See Commonwealth v. Rohde, 402 A.2d 1025, 1027 (Pa. 1979);
Commonwealth v. Doria, 364 A.2d 322, 324 (Pa. 1976); Commonwealth
v. Sheehan, 285 A.2d 465, 469 (Pa. 1971); Commonwealth v. Schmohl,
975 A.2d 1144, 1149 (Pa. Super. 2009) (defendant’s appeal not moot based
on “reasonable assumption” that he remains on parole from his conviction);
Commonwealth v. King, 786 A.2d 993, 996-97 (Pa. Super. 2001);
Commonwealth v. Kelly, 418 A.2d 387, 388 (Pa. Super. 1980).
Even when a claim becomes moot, however, we may still reach its
merits if the issue is “capable of repetition yet likely to evade review.” Pub.

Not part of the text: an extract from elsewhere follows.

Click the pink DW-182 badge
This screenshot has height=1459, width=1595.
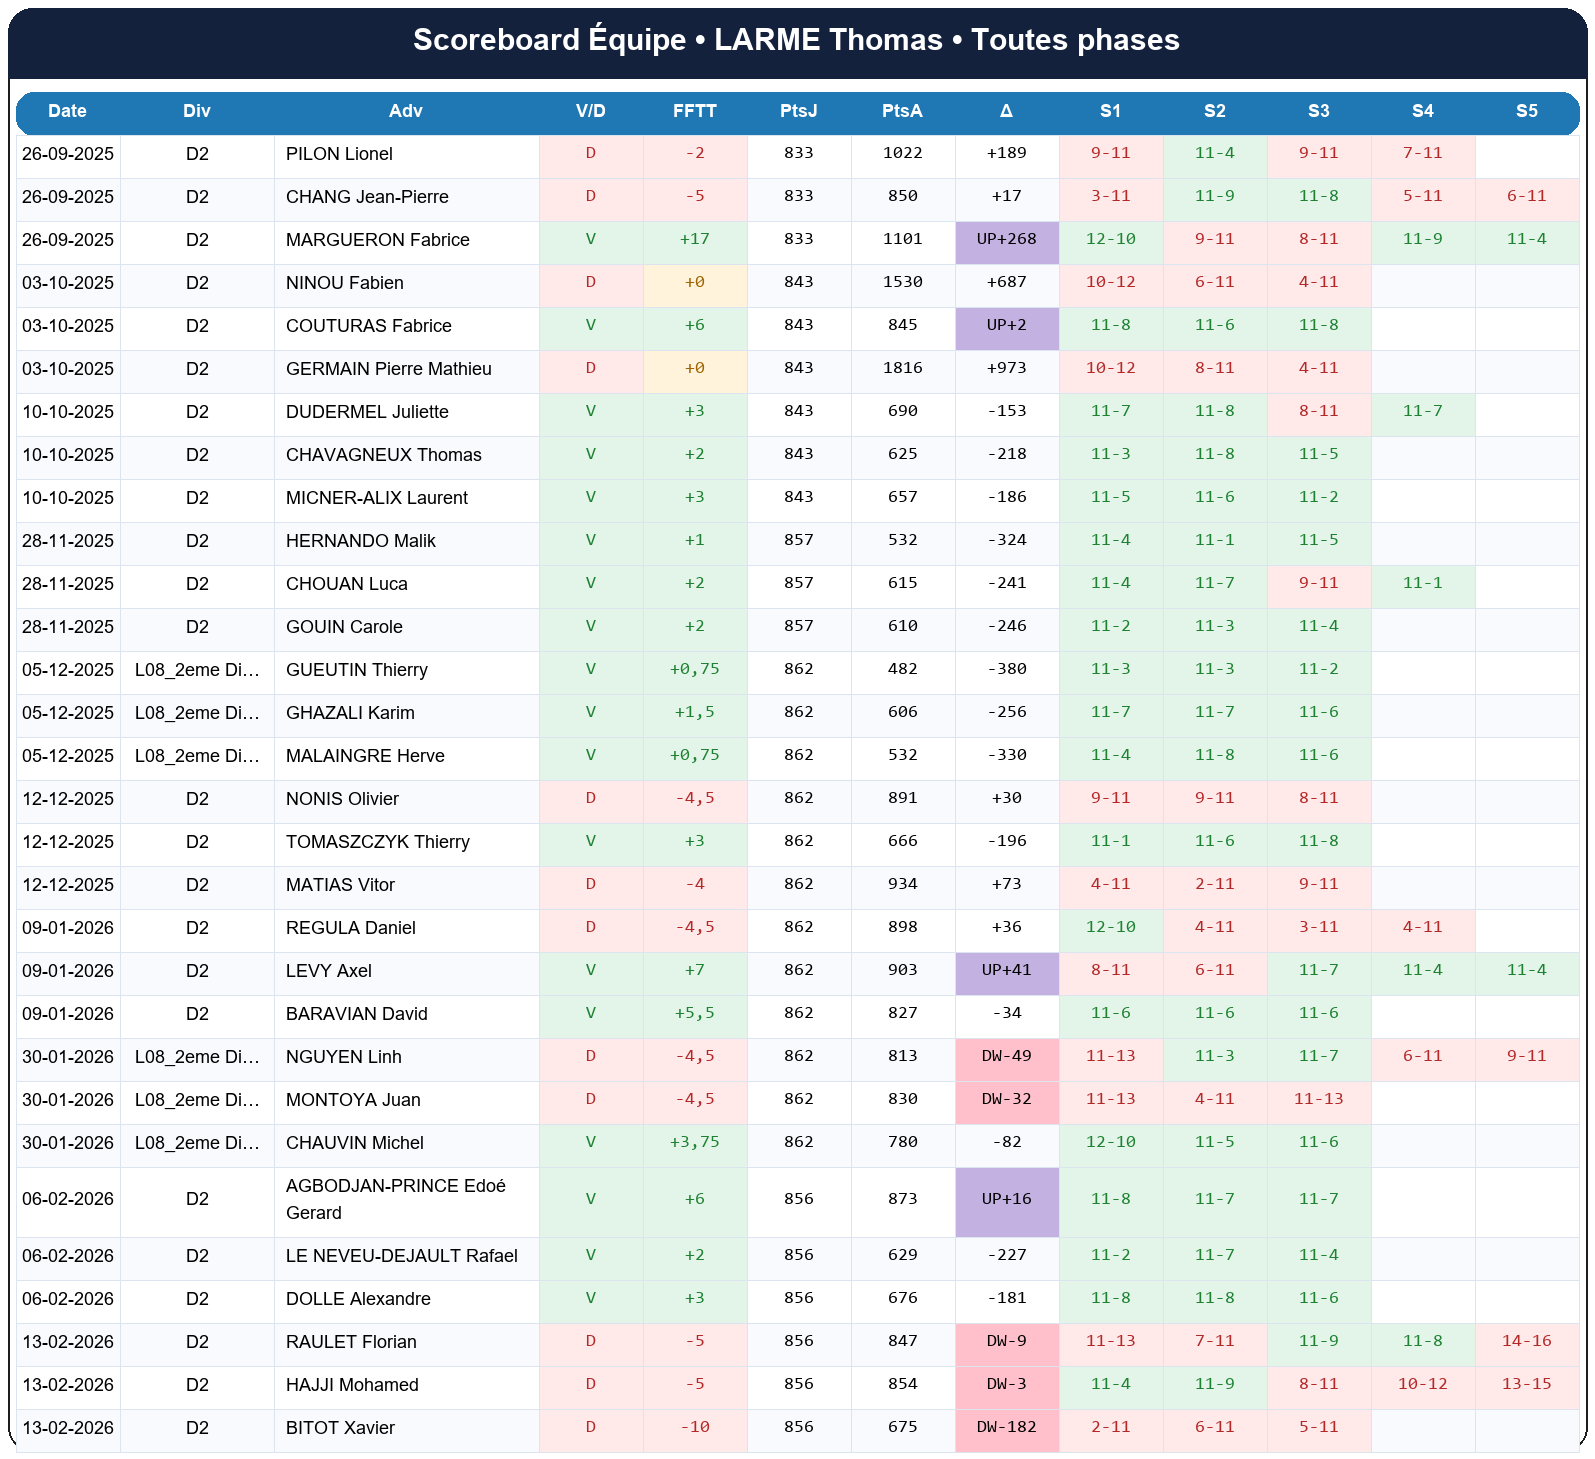[1007, 1427]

Defender’s Office of Venango Cty. v. Venango Cty. Court of Common
Pleas, 893 A.2d 1275, 1276, 1279 (Pa. 2006) (citation omitted) (public
defender challenged order compelling him to serve as standby counsel for
pro se criminal defendant who previously had been denied public defender
representation because his annual income exceeded the financial guidelines;
although matter was moot because defendant had already gone to trial,
Supreme Court proceeded to merits because issue was capable of repetition
yet evading review).
-8-
J-S06042-17
Arguably, the present case is moot, because the court found Appellant
guilty without further penalty, and she has not claimed to have suffered any
collateral consequences from this conviction. Nevertheless, we reach the
merits of this case because its circumstances are capable of repetition yet
evading review. Specifically, in future cases, the Commonwealth could
attempt to rescue prosecutions by adding new charges during or
immediately before trial. It is unjust to expose defendants to the stigma of
a criminal record by circumventing the Rules of Criminal Procedure in this
fashion.5
Judgment of sentence reversed. Case remanded with instructions to
dismiss harassment charge with prejudice. Jurisdiction relinquished.
Judgment Entered.
Joseph D. Seletyn, Esq.
Prothonotary
Date: 6/30/2017
5
Our decision in Appellant’s favor on her first argument makes it
unnecessary for us to review her second argument, a challenge to the
sufficiency of the evidence underlying her harassment conviction.